KEEN: I had a joke with Tim that I was going to leak a series of gifs with text from lyrics on the album before it drops so that people are prepared. The “Men For Miles” one, you can put those lyrics on anything and make it meme-able.

STEREOGUM: When you write these songs are you doing it all together in the same space at the same time, or are the lyrics coming into a space and you’re creating the music around them? I’ve read before that Tim [Darcy] ad libs a lot of these songs spontaneously, so I wanted to ask how this record came together and if it was different than the way the first one went.

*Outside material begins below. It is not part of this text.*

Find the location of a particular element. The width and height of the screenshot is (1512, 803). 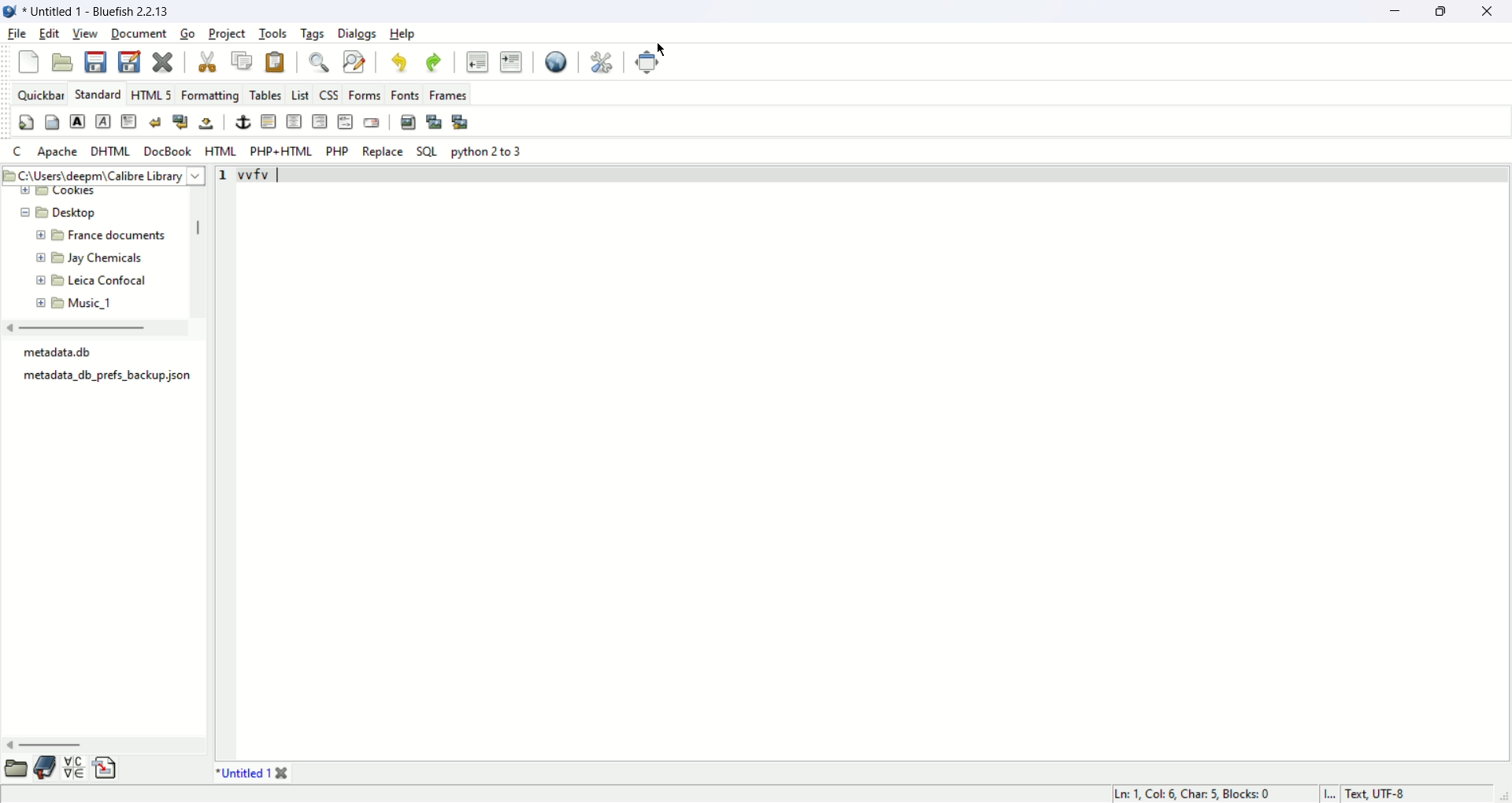

indent is located at coordinates (511, 62).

DARCY: There usually wasn’t a lot of pre-determination. We kind of decided in advance when we wanted to write, like, a long or a short song or whatever, and I wrote a lot of the lyrics at home. It didn’t affect the outcome that much. On the last record there’s only one song that I wrote the lyrics to at home instead of in the jam space.

STEREOGUM: Which was the song on the last record that you wrote at home?

DARCY: “Around Again.” It was the last day of tracking and I was like: “Tim [Keen] you have to, like, stall with violin overdubs.” I sat home in my room writing, then I showed up and had the lyrics. That was such an alienating experience for me. I was initially very, like, “Oh my god, what have I done with the lyrics on the song?” And now I really like them. I wish I could re-record the vocals after having played that song out live, but I still feel pretty content with the lyrics.

STEREOGUM: I’ve actually never seen you play live but I’ve watched a lot of videos, and all the vocal performances are really different in a live setting than they are on the record. I’m curious if you ever played something after recording it and then you were like, “Damn, I wish I did it that way when we were actually making the recording” or not?

DARCY: Absolutely — that is literally the case.

KEEN: The record is a snapshot of the songs at the point in time we recorded them, and then they evolve, and that is kind of a cool feeling. To me, this band is a live band. We recorded the album live, for the most part. When given the choice of overdubbing and playing together, it usually makes sense for us to play together. There’s some element of this band that thrives in that collaborative environment.

Sun Coming Down is out 09/18 via Constellation Records.